In the years to come, my wife and I hope to enjoy hearing yangidy included more and more in everyday speech. Perhaps someday we will hear the word on television.
Attacked by Dog Mar 14, 2014
After fifteen years of daily walks without incident, a dog attacked me. Apparently, he broke his chain, jumped the fence and ran out onto his master’s driveway. As I approached—walking in the middle of the street—he went crazy, it seems.
He lunged onto the road, and—bumping and barking—drove me all the way into the next block. Knowing that dogs smell fear, I tried to walk fast while gently whispering good dog, good dog!
A normal dog would have bit me, but this one never did. Maybe he was a war dog–trained to kill, but only on verbal command from his owner. Anyway, as soon as we reached the cross street he stopped barking and ran home. His owner locked him up. The neighbors came out and told me he sometimes jumps the fence, but so far has never actually killed anyone.
Nashville Snow Emergency Mar 3, 2014
It’s 21° in Nashville. The Governor of Tennessee has declared a State of Emergency. Snow—some places 1/8 inch deep—has engulfed the Capital of Country Music and brought it to a standstill.
Pictures taken at Chuck & Mary’s near city center.
No Bugs (this one is kind of a bummer) Mar 1, 2014
On our recent vacation in Naples, Florida we stayed in a sprawling upscale gated community where lawn care was contracted out to various landscapers and pest control companies. I noticed we never saw any birds on the lawns.

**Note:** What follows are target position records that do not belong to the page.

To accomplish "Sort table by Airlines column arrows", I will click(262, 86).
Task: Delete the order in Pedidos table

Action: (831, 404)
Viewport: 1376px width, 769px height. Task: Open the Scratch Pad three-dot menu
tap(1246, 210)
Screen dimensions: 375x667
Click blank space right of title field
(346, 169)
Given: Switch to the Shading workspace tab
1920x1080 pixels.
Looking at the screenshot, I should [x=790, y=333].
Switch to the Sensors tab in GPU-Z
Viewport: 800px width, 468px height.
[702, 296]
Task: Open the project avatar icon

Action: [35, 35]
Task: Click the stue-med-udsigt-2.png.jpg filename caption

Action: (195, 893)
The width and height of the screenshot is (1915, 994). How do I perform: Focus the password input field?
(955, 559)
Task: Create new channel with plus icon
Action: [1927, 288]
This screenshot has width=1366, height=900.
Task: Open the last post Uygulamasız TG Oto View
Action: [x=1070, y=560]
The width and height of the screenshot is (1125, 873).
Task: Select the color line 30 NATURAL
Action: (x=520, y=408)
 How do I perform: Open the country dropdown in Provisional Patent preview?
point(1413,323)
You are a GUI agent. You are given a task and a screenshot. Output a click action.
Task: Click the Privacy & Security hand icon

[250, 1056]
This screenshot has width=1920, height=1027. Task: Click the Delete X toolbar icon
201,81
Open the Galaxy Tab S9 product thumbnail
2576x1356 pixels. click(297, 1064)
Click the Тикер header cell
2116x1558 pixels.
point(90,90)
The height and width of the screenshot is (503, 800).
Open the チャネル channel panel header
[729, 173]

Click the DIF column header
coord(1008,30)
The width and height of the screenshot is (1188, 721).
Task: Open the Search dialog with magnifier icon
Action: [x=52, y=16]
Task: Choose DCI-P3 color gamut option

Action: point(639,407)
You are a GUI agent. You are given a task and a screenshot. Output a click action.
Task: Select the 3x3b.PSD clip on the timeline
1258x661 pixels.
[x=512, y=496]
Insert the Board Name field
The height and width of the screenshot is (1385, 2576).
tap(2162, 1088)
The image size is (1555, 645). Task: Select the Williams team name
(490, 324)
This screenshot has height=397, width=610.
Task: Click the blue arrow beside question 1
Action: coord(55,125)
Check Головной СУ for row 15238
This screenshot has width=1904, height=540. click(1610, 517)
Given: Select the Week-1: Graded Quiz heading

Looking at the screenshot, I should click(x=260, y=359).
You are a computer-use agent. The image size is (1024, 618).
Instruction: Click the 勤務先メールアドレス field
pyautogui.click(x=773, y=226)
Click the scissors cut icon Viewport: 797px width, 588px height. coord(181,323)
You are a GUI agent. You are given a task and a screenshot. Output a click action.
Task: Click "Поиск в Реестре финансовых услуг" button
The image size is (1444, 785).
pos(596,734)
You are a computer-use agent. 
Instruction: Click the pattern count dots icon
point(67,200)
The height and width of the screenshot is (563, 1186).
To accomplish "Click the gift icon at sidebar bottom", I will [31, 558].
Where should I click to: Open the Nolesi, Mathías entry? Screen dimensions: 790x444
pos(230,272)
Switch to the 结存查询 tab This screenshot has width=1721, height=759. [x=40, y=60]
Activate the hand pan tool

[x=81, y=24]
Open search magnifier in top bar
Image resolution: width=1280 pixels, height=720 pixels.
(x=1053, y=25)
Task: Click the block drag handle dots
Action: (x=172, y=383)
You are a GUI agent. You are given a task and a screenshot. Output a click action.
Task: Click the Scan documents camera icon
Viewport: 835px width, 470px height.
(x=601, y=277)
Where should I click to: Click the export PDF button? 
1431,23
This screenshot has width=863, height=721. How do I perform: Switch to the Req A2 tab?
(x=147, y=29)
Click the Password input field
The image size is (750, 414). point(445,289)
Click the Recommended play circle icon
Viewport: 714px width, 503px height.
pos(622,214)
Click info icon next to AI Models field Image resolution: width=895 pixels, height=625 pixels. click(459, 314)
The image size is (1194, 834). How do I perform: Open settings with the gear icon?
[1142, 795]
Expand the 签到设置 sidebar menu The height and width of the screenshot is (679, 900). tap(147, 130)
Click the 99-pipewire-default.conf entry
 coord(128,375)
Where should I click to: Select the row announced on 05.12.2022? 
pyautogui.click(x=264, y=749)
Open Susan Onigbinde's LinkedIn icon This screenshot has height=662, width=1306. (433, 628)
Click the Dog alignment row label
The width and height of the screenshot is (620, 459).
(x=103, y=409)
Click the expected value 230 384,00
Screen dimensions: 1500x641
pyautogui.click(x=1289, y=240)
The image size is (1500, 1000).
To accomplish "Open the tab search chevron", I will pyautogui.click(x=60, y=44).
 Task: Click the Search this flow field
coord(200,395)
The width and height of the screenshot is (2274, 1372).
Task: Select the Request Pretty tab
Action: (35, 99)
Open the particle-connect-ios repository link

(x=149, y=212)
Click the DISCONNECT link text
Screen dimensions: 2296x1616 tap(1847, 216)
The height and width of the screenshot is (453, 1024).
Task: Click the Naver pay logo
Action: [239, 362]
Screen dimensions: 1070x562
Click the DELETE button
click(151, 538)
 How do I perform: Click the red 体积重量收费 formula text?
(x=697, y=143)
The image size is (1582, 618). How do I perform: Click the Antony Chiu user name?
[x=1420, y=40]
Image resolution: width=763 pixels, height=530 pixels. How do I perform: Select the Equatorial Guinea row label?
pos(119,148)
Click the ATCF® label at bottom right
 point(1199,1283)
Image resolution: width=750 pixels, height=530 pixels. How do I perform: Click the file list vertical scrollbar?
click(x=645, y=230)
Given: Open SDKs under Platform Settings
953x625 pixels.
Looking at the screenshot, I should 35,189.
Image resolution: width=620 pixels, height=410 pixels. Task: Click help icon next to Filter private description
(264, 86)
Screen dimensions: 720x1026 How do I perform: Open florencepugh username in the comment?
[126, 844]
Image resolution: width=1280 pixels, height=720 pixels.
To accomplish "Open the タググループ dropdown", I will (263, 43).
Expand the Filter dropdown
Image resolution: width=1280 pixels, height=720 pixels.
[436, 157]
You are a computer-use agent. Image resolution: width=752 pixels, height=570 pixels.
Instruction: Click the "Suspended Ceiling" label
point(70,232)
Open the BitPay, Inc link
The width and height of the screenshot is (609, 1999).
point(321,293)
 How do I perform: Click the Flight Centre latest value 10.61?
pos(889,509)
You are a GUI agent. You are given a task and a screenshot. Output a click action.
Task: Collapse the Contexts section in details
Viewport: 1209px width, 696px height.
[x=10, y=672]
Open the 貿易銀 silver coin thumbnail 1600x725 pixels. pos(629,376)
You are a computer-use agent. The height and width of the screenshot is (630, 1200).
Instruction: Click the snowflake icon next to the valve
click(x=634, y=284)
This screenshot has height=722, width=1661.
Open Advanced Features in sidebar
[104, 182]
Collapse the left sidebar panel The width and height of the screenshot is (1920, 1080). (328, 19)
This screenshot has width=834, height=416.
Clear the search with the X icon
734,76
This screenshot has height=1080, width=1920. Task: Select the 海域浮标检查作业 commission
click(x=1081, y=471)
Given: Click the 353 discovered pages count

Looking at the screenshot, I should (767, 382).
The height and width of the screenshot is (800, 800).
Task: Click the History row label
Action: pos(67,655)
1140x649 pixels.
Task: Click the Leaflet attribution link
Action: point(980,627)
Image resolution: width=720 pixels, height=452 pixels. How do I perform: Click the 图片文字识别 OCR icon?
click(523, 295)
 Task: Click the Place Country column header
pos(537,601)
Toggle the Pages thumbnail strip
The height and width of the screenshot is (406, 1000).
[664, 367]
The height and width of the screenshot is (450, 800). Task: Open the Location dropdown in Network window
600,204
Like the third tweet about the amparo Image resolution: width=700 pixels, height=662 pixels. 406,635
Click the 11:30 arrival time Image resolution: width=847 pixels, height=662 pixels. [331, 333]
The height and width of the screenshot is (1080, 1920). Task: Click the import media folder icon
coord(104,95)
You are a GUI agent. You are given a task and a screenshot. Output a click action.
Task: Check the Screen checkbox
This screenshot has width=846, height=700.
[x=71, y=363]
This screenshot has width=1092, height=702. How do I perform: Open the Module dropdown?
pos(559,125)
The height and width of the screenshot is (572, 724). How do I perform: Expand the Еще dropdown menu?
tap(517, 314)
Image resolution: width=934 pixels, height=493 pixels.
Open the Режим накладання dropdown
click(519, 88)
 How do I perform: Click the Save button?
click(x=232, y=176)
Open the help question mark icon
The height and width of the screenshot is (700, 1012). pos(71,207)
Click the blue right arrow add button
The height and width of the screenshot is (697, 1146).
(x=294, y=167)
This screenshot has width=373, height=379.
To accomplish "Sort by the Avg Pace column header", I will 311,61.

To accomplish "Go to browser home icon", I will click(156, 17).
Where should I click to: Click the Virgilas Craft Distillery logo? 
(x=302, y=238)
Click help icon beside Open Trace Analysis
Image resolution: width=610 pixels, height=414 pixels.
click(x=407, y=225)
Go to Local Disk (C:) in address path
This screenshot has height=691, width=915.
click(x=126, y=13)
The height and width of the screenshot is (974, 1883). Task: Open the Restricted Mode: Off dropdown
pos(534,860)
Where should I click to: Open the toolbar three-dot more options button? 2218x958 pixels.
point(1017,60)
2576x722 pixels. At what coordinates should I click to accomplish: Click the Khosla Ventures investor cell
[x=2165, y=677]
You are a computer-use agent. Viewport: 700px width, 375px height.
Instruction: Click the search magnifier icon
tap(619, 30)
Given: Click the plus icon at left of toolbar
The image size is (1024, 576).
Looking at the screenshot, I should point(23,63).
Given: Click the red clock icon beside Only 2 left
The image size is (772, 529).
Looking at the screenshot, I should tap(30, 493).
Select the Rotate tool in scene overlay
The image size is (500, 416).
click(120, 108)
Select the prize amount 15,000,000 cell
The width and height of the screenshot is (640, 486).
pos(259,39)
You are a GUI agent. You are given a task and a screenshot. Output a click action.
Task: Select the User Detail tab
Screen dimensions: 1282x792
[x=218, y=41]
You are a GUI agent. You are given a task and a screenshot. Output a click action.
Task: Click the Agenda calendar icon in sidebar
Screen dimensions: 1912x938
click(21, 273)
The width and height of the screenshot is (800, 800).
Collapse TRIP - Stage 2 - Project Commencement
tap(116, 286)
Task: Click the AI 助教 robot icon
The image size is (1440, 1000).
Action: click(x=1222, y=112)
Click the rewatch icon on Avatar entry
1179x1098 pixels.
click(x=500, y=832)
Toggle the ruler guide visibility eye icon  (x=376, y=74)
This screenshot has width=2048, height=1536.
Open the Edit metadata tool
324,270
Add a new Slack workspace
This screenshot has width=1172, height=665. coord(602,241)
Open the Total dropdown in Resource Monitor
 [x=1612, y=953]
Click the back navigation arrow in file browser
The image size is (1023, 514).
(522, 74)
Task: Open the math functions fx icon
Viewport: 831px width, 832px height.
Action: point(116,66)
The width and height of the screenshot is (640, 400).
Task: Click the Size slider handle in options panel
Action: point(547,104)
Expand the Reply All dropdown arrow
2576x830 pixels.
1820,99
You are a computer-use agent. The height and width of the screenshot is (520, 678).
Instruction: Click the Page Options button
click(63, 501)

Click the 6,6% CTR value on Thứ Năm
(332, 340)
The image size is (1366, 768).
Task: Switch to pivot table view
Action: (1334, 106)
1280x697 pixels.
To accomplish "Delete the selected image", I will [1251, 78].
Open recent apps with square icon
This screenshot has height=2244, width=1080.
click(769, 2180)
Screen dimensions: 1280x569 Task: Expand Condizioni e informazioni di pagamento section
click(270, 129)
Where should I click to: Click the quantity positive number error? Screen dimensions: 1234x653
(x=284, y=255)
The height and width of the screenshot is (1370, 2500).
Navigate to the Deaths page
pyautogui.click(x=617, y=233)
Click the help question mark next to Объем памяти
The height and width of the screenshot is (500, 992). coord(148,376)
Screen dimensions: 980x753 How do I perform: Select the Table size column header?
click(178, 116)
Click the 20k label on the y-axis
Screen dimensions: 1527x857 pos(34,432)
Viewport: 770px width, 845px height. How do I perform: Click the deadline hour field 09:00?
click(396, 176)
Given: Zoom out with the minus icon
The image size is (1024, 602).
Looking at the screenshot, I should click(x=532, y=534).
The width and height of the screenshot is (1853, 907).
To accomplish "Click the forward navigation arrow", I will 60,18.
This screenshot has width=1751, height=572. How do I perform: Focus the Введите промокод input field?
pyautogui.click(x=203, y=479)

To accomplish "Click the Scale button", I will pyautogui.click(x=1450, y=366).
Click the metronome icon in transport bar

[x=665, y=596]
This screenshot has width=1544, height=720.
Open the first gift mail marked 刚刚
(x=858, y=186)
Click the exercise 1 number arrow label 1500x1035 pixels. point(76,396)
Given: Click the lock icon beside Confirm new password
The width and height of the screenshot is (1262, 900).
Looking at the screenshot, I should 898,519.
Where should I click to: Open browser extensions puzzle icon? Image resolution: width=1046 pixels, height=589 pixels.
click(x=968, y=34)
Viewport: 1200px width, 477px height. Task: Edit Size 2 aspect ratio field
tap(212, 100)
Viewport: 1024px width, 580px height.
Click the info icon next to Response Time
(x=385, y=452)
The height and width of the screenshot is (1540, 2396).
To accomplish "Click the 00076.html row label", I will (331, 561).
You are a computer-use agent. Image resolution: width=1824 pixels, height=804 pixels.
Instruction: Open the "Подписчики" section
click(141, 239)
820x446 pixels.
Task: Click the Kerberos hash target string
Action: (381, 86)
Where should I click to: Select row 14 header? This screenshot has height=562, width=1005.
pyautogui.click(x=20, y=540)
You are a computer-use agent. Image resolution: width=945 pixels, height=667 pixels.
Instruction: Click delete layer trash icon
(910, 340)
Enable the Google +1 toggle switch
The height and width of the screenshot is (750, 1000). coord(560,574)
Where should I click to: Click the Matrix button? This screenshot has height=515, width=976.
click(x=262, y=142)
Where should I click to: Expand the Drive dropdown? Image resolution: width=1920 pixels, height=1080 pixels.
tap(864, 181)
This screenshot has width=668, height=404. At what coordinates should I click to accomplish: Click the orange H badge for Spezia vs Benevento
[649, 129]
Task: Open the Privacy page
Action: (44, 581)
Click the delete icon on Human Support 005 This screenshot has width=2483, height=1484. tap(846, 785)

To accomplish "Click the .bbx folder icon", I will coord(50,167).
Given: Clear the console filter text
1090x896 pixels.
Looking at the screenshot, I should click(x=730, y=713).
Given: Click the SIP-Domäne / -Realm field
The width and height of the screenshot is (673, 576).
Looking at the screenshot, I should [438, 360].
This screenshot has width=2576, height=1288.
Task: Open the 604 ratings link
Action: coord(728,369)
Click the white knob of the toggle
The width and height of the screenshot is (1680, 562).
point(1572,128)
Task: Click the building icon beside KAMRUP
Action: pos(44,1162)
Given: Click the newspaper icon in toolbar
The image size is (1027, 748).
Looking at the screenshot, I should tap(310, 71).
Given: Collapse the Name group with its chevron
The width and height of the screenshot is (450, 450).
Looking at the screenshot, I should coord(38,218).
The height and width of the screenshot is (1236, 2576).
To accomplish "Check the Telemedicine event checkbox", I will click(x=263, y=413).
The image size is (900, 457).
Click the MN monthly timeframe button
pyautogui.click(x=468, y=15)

One evening after a day at the beach we pulled into our driveway only to find several large bugs dead or writhing on the pavement. On our bike ride the next day we saw a couple of pesticide trucks loaded with barrels of insecticide making their rounds. Beside one truck a worker sprayed something into the roadside rain sewer.
We never saw an alligator, live snake or healthy bug while we vacationed in our Naples compound. The only flying insects we saw were a wasp—and one night—some gnats.